Repeat exactly the line that contains "Click the help icon next to 배당수익률" and every line after it, down to the last line of the entries below. Do not include pictures.

[Stored data]
•••

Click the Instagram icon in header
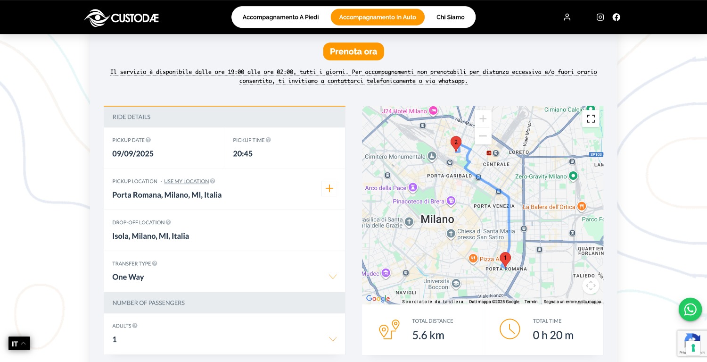 pos(600,17)
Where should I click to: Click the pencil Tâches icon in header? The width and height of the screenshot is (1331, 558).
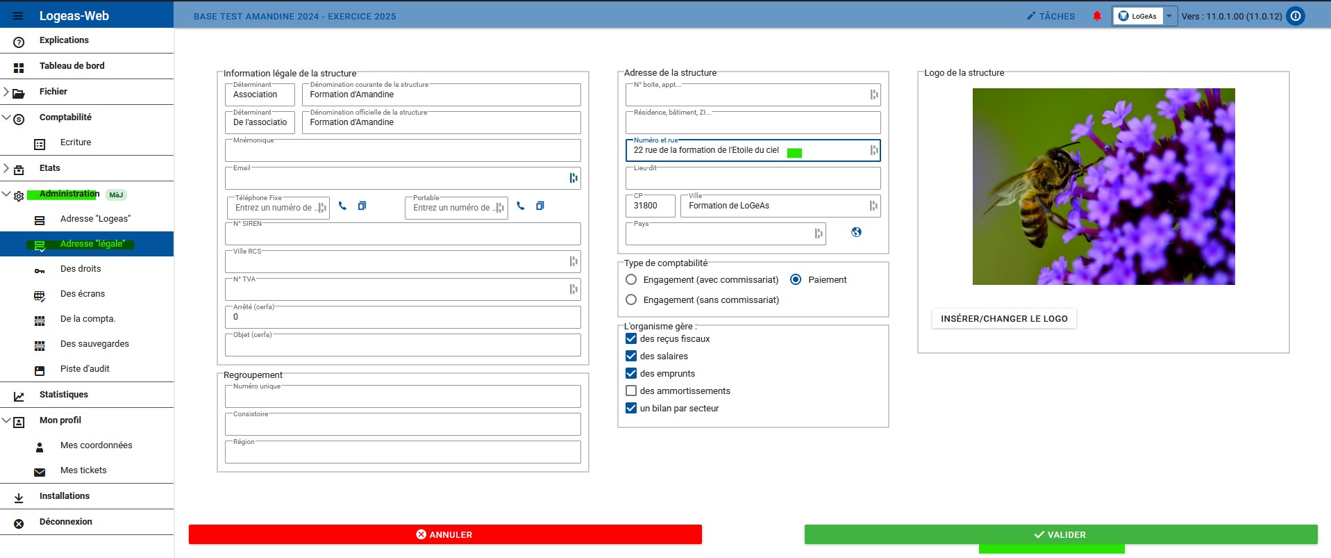tap(1031, 16)
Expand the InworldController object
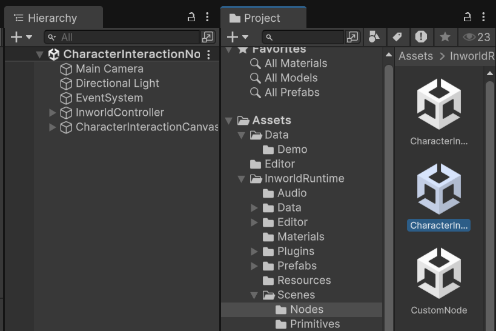This screenshot has width=496, height=331. 53,112
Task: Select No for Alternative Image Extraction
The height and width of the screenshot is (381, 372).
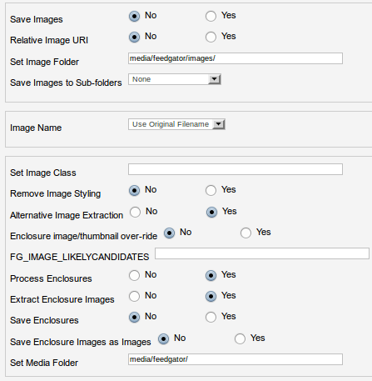Action: coord(135,212)
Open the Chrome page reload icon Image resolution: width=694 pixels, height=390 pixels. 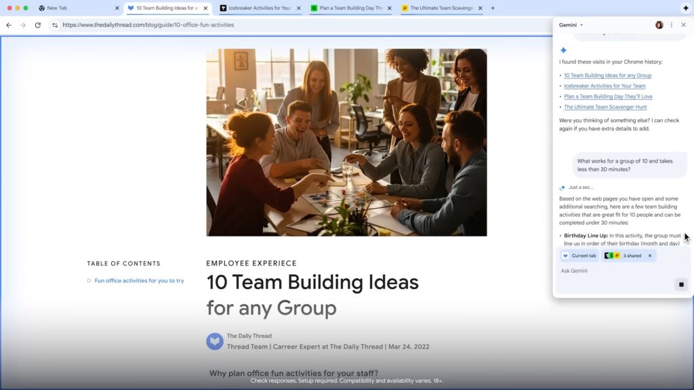(37, 24)
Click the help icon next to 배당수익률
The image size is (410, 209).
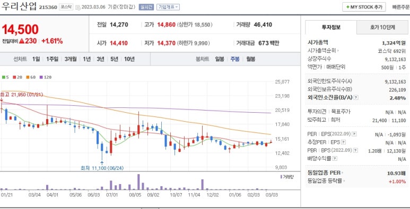[335, 158]
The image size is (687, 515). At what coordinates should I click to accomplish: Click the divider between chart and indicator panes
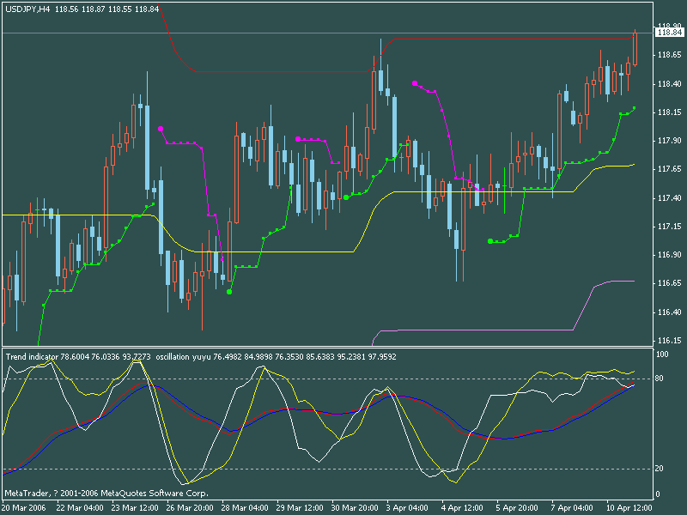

•••

• TASK ANSWER
Click the help icon next to 배당수익률
The image size is (410, 209).
[335, 158]
The image size is (687, 515). At what coordinates should I click to accomplish: Click the divider between chart and indicator panes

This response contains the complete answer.